Glazer plays Eden, a single woman living in Astoria who runs her own yoga studio. She’s spontaneous and a bit chaotic and really misses her best friend Dawn (Michelle Buteau), who moved from Astoria to Manhattan with her husband and son.

Dawn and Eden have always prioritized each other, but when Dawn’s second baby is born, things start to change. Eden then finds out she’s pregnant from a one-night stand and decides to keep the baby.

Eden’s decision puts a strain on their friendship as both women try to navigate their new, changing realities. “Babes” is directed by comedy veteran Pamela Adlon and opens in theaters on Friday.

Glazer, Buteau and Adlon talked to Kousha Navidar on a recent episode of “All of It” about friendship, pregnancy and the ease of finding comedy in New York City. An edited version of their conversation is below.

Ilana, I want to start with you. When you decided to write a comedy about pregnancy and giving birth and motherhood, what were some things you knew you wanted to achieve with the script?

Ilana Glazer: I wanted it to be as funny as possible. I wrote this movie with Josh Rabinowitz, and I was pregnant at the time and his wife was pregnant at the time. Our producer, Susie Fox, had a 1-year-old and a 3-year-old. We put together a list of the most surprising and absurd things that we were experiencing, becoming parents and being parents of little ones. We realized that we hadn’t seen this before in film. This list was just so hilarious that we knew we had to make it.

Michelle, what drew you to Dawn’s character?

Michelle Buteau: First of all, the movie was hilarious, and I love Ilana and we’re friends, so I trust her. Then when Pamela was attached as a director, I’m like, “How do I say no?”

Plus, I was already a tired mom of two kids trying to get back to work. I’m like, “Ooh, baby. I have not just done the research, I’m living the research.”

There’s two birthing scenes in this movie, and you aren’t shy about some of the more grisly aspects of having a baby. Ilana, what did you want to capture about the experience of giving birth in these scenes?

Glazer: I love the way we bookend this movie with birth and the way that Pamela made both of them melodic and musical. The cues explain it all, where the first birth is bombastic and bold, and while this character has been there, there’s still a shock to the experience of giving birth.

While we have had visceral comedy in our final scene, we were so excited about the little monologue that my character, Eden, gives in the awe and wonder of childbirth, and making space for that wonder, which we have so little of.

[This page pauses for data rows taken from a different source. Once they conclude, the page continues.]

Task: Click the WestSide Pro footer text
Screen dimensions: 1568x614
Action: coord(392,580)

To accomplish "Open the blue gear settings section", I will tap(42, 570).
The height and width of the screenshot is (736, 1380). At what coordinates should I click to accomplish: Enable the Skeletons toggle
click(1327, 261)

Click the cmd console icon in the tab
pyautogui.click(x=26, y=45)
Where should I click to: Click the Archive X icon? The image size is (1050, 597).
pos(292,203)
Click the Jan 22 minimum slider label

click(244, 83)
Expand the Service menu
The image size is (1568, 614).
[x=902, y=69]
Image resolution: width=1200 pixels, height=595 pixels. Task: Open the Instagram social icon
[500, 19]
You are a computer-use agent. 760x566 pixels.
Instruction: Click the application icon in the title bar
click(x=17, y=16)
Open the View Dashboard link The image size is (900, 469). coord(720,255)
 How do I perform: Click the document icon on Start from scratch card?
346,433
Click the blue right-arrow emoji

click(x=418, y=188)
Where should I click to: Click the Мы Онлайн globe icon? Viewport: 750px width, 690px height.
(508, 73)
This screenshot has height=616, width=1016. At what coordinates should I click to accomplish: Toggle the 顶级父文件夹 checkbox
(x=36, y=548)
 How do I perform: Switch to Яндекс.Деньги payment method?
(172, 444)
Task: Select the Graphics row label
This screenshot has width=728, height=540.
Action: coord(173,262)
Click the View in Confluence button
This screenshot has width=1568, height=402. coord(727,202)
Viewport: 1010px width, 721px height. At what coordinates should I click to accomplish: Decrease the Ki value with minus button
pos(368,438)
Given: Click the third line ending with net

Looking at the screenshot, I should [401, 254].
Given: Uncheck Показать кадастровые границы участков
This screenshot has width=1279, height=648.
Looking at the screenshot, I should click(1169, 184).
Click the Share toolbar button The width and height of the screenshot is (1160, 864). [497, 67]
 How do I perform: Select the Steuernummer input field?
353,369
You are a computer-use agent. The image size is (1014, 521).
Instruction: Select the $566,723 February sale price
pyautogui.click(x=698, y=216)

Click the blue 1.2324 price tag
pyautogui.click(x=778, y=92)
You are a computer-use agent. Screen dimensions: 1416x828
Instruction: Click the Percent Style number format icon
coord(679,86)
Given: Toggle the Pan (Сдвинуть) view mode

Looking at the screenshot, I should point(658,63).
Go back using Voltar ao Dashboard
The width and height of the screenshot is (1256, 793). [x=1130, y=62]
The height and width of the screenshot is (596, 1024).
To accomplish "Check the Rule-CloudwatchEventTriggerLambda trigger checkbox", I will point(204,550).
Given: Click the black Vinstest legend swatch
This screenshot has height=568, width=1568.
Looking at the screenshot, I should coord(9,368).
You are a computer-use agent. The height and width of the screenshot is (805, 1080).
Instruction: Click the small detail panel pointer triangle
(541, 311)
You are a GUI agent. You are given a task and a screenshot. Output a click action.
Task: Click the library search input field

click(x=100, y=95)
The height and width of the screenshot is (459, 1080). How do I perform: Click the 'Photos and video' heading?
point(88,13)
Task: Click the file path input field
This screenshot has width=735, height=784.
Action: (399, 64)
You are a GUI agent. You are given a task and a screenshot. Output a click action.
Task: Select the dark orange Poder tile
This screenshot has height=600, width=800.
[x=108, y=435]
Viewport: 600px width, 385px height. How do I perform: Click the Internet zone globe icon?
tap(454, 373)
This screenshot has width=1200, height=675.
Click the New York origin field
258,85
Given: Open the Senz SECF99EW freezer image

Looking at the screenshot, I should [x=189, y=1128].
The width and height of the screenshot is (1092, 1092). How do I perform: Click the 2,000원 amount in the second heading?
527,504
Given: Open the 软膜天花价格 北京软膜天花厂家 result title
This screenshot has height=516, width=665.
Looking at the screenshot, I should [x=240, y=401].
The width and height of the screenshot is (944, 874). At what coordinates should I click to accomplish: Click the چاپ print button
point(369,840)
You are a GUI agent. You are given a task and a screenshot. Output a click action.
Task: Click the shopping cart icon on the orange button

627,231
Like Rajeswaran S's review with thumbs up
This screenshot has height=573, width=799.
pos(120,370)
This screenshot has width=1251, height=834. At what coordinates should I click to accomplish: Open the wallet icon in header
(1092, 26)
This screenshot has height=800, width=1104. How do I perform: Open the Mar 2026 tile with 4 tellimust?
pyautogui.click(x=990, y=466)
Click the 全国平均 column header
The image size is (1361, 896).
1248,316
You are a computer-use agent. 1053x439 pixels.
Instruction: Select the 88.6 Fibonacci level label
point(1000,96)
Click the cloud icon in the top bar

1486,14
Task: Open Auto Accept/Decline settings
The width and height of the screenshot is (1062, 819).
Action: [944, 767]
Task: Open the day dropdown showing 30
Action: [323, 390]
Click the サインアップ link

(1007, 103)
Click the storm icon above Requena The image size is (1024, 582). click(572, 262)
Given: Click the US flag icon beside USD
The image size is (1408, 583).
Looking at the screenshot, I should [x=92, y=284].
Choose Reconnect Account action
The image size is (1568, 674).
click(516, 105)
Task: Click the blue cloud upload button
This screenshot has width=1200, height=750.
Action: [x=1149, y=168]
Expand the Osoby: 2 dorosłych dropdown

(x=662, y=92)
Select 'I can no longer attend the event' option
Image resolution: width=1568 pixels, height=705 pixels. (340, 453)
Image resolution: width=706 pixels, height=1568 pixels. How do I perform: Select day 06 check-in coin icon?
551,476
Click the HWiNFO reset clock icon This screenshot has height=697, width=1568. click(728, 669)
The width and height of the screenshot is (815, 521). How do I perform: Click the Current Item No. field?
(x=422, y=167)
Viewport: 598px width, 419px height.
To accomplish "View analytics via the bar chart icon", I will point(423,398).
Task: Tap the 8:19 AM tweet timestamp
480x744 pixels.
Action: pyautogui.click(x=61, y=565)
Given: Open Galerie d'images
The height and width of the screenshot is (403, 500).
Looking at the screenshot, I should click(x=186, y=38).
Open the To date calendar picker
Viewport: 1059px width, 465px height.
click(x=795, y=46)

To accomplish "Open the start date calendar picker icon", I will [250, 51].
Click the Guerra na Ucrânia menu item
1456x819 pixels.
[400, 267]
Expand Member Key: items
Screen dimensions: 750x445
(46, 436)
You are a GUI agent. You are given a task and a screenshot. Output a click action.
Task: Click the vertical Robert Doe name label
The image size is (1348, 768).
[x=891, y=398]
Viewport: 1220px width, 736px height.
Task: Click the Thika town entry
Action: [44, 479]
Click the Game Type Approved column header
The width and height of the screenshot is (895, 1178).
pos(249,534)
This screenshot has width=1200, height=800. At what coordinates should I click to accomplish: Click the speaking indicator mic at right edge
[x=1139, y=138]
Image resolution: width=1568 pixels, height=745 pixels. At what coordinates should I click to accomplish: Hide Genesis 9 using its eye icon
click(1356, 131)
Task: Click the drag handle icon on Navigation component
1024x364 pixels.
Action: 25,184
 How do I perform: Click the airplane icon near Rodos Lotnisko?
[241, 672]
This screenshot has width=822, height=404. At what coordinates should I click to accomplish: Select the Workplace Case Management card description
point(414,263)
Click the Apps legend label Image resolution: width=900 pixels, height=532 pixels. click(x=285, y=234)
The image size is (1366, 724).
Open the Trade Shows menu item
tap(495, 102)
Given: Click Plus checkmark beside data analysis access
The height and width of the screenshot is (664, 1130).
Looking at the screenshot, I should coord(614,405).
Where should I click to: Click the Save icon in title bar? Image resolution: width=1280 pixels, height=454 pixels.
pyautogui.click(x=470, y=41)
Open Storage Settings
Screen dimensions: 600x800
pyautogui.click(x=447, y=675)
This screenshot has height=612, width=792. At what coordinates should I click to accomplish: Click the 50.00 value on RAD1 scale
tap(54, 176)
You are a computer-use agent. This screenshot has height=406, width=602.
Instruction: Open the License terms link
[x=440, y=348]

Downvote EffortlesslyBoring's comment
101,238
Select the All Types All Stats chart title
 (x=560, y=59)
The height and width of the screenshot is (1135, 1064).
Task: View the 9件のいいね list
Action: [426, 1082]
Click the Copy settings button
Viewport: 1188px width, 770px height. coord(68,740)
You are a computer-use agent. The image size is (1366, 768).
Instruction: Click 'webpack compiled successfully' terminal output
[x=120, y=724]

Pamela Adlon: Without it being a spoiler, that is such a beautiful moment, Ilana, and it’s so childlike. Her wonder at her bringing a child. It’s just … you got to see it.

Eden and Dawn are at two very different stages of adulthood when we start the movie. Pamela, what do you think keeps them bonded despite their different life experiences they’re going through?

Adlon: That’s their sinew from childhood – they are connected and you don’t doubt that. But then they get married and it’s like, “Wait, you’re doing a thing without me? I need to be part of all of this!” You do that when you’re friends. You go along for all those rides, then somebody has a kid, and then you’re really out in the cold, and then another kid is coming. You want that space.

When you have a friend in your life and they get married, what if – God forbid – you didn’t like their spouse? What happens? There’s so much nuance to people, individuating in their lives, and then being able to go back to each other and turn back. We say that this is a love story between two best friends.

Eden is on a ride in this movie. She’s at a place in her life where having a child wasn’t really on the agenda, but she decides she wants to keep it. Why?

Ilana Glazer: I don’t want to give any spoilers, but we have the line, “This feels like Destiny’s Child.” This character is a weirdo who doesn’t fit into the typical standard narrative that Michelle’s character, Dawn, does so easily.

Dawn is this magnet and community leader. You don’t see those scenes of this character’s life, but you can tell, and she has a husband and kids, and even though it’s hard, she just fills that role so effortlessly, seemingly.

Whereas Eden’s her weird best friend and doesn’t connect with people often. You can tell she hasn’t had many romantic relationships in her life, and when she has this special evening with this special person, it’s important for her to keep that experience alive, and she makes the full choice about her own body to have this baby.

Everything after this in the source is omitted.